SuperKitz.com Project Manual
Arduino Radar using Ultrasonic Sensor HC-SR04 DIY Kit
Using Arduino Nano and Arduino Radar using Ultrasonic Sensor HC-SR04
In this project, we are about to design a simple radar using an ultrasonic sensor with an Arduino board. All you need for this project is an ultrasonic sensor for detecting the object in its range, a small hobbyist sg90 Servo Motor for rotating the sensor, and an Arduino board for controlling them.
Requirements :
● Computer with an internet connection
● Download and install Arduino IDE
● Download and install processing ide
Components
Arduino NANO
Jumper wires
Ultrasonic Sensor HC-SR04
Micro Servo Motor SG90
Hardware
ARDUINO NANO
The Arduino Nano is basically a mini arduino uno which has all the capabilities as it is also made with the came chip atmega328 but in a SMD package .We are able to connect and give power to it through the MINI-B usb cable port.
Another wonderful feature of the arduino is the option of using a add-on boards to the arduino which comes as a module and they are known as “Shields”
Pin out diagram
Arduino Nano
Ultrasonic Sensor HC-SR04 (Distance Measurement)
An ultrasonic sensor detects and measures the distance of a target object using ultrasonic sound waves and converts the reflected sound into an electrical signal.
- 5V and 2 mA
- 0.3 cm resolution
- 2 to 450 cm Detection range
The ultrasonic sensor has 4 pins which are VCC , TRIG , ECHO , GND .The two main components of this sensor is the transmitter and receiver where the transmitter produces the sound and the receiver ,receives it
Ultrasonic Sensor HC-SR04 uses sonar to measure the distance of the object. It emits an ultrasonic wave at 40000HZ which will go and bounce back after hitting an object .The time travelled and the speed of the sound, we can calculate distance (speed=distance/time). Ultrasonic waves are much more faster than regular sound and as humans we wont be able to hear it.(some animals and fishes like the dolphins and bats are able to use it for communication and seeing in the dark)
To generate the ultrasound, the Trig is set to a high state for a time of 10 µs, in response to it sensor transmits an 8 cycle sonic burst at 40KHz which will travel at the speed sound and it will be received in the Echo pin. The Echo pin goes high and will output the time in microseconds of the sound wave traveled. As soon as the signal is received the echo pin goes low.
Consider an object 10 cm away from the sensor, travelling at a speed of 340 m/s or 0.034 cm/µs, the sound wave will need to travel about 294 u seconds. But the Echo pin generates an output double that number because the sound wave needs to travel forward and bounce backward. So the distance in cm is calculated by multiplying the received travel time value from the echo pin by 0.034 and divide it by 2.
Micro Servo Motor
Micro servo motors provide precise control of linear and angular position, velocity, and acceleration. They are useful in many robotics projects, such as for turning the front wheels on an RC model for steering or pivoting a sensor to look around on a robotic vehicle.

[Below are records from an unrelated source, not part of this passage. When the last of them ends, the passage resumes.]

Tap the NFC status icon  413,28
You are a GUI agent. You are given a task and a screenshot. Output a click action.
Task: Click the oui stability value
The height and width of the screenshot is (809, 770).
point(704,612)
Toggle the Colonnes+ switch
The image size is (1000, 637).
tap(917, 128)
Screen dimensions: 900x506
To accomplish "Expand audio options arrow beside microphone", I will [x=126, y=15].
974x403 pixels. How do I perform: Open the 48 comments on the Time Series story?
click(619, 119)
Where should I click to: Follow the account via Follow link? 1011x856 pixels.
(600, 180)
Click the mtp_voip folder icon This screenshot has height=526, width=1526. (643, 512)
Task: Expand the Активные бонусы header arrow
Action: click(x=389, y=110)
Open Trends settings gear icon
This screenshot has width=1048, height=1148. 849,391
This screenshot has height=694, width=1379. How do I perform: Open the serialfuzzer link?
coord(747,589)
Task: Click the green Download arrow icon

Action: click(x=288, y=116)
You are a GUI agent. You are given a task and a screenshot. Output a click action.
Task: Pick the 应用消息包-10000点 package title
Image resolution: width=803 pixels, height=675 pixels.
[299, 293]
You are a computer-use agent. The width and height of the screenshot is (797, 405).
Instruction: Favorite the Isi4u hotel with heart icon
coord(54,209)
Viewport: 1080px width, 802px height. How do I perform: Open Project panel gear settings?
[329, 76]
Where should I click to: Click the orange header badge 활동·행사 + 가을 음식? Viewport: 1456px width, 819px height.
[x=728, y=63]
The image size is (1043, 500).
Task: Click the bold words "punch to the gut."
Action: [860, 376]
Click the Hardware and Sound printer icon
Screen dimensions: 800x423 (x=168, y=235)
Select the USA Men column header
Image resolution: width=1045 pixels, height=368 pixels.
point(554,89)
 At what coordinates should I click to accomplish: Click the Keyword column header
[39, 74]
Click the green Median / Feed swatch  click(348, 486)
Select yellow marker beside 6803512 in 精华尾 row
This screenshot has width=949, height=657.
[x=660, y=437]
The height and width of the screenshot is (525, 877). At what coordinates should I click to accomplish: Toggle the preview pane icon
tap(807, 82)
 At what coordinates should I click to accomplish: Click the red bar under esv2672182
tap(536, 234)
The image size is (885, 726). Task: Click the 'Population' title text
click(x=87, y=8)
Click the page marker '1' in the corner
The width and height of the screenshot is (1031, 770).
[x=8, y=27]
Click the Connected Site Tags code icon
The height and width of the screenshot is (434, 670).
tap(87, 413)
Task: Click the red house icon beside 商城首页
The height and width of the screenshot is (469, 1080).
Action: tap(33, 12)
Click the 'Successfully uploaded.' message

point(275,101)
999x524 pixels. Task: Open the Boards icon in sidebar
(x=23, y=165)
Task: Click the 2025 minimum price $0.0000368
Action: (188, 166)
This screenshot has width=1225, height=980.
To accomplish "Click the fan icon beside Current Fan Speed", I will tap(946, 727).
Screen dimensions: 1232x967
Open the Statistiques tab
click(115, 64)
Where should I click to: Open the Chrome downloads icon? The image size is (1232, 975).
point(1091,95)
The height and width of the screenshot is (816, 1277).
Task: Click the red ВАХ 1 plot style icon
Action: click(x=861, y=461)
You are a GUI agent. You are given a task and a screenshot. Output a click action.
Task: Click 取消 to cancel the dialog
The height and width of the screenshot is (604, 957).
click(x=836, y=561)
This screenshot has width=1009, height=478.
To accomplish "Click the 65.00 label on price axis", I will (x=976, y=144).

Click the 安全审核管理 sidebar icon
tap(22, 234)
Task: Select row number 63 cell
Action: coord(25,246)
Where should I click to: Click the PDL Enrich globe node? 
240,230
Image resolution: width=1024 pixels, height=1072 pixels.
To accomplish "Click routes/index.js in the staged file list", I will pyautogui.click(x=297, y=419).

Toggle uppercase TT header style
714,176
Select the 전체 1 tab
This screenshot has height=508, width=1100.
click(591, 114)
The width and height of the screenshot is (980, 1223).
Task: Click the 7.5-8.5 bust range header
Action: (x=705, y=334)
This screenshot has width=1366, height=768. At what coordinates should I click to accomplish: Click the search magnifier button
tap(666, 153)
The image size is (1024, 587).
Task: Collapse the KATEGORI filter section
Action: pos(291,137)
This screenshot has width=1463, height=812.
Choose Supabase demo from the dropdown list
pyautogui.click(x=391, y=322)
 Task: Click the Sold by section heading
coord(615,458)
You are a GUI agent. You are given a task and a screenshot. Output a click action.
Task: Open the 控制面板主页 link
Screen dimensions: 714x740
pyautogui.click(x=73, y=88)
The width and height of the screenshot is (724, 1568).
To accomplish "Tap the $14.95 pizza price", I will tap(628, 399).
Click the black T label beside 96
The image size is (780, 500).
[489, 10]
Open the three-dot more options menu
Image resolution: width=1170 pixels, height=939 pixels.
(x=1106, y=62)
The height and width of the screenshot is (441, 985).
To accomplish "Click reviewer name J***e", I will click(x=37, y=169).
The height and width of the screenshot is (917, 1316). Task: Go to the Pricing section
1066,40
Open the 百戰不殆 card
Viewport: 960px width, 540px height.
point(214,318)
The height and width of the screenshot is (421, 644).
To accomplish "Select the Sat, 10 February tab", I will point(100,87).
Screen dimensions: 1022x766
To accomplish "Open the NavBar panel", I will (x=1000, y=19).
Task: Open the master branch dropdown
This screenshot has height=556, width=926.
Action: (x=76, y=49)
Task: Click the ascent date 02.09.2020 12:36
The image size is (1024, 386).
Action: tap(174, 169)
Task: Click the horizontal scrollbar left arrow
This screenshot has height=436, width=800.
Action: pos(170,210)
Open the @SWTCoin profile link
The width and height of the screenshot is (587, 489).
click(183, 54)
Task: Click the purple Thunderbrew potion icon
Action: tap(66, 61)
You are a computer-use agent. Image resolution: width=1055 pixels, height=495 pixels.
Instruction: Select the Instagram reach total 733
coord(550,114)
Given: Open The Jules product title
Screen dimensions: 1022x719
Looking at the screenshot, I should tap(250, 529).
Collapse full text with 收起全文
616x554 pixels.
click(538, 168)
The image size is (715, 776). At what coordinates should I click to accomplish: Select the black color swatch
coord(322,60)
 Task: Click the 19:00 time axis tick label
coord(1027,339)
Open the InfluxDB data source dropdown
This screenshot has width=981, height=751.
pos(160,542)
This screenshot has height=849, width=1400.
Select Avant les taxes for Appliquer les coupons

Servo is a general term for a closed-loop control system which consists of a suitable motor, couple to a sensor for position feedback signal, in order to adjust the speed and direction of the motor and to achieve the desired result
RC servo motor works on the same principle. A DC motor is connected to the output shaft through the gears.
A servo motor works with a small DC motor connected to the output shaft through the gears. The output shaft drives a servo arm which is connected to the potentiometer (pot). The potentiometer provides position feedback to the servo control unit where the current position of the motor compared to the target position.
The control unit corrects the actual position of the motor according to the error so that it matches the target position.
How Servo Motors Work?
A servo motor can be controlled by sending a series of signal pulses to the signal. A conventional analog servo motor can receive a pulse roughly every 20 milliseconds (i.e. signal should be 50Hz). The position of the servo motor determines the length of the pulse.
- If the pulse is high for 1ms, then the servo angle will be zero.
- If the pulse is high for 1.5ms, then the servo will be in its center position.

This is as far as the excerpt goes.